🤖 AI Summary
When legal, ethical, or engineering constraints preclude user-level randomization, alternatives such as item-level randomization often yield biased causal estimates due to confounding and carryover effects. This paper proposes Regularized Balanced Switch Design (RBSD), the first balanced switch design family that jointly randomizes over time and items while ensuring theoretical unbiasedness and practical robustness. We rigorously characterize sufficient conditions for RBSD to mitigate carryover effects and derive an unbiased estimator within the potential outcomes framework. Extensive simulations and real-world e-commerce experiments demonstrate that RBSD significantly outperforms conventional item-level randomization and unbalanced switch designs: it reduces average estimation error by 32%–57% without introducing additional bias.
📝 Abstract
User-randomized A/B testing has emerged as the gold standard for online experimentation. However, when this kind of approach is not feasible due to legal, ethical or practical considerations, experimenters have to consider alternatives like item-randomization. Item-randomization is often met with skepticism due to its poor empirical performance. To fill this gap, in this paper we introduce a novel and rich class of experimental designs,"Regular Balanced Switchback Designs"(RBSDs).
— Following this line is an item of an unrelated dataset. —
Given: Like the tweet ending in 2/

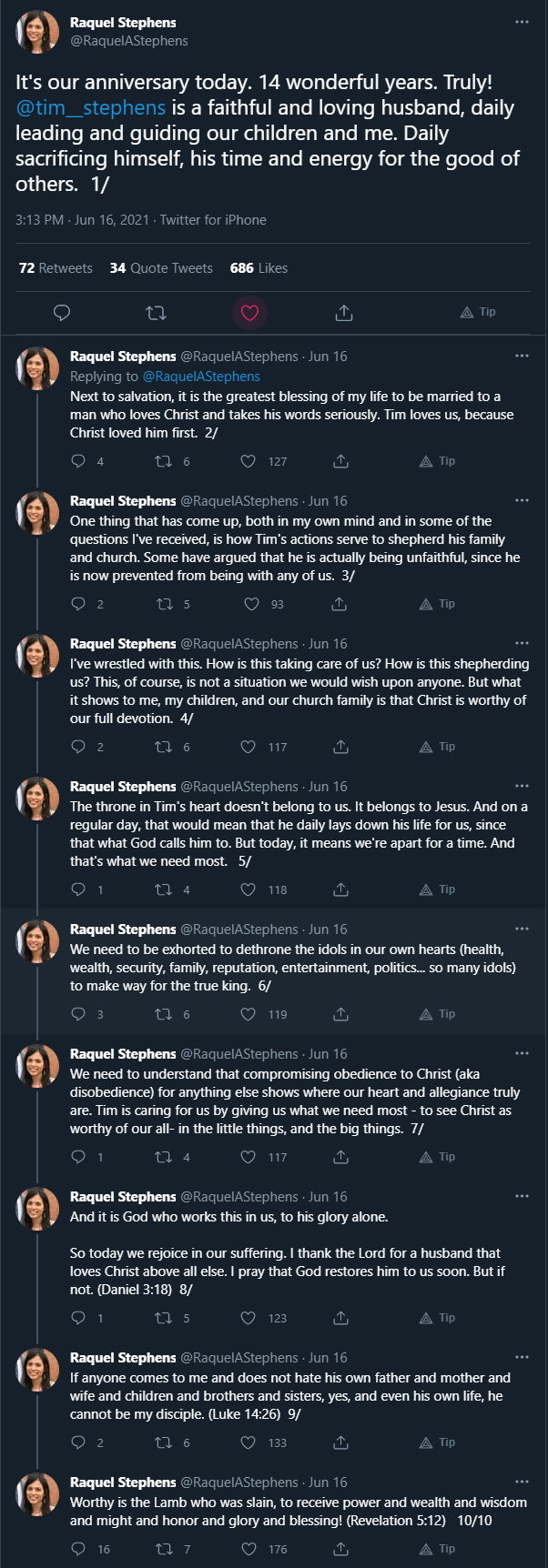Looking at the screenshot, I should tap(248, 461).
At their core, RBSDs work by randomly changing treatment assignments over both time and items. After establishing the properties of our designs in a potential outcomes framework, characterizing assumptions and conditions under which corresponding estimators are resilient to the presence of carryover effects, we show empirically via both realistic simulations and real e-commerce data that RBSDs systematically outperform standard item-randomized and non-balanced switchback approaches by yielding much more accurate estimates of the causal effects of interest without incurring any additional bias.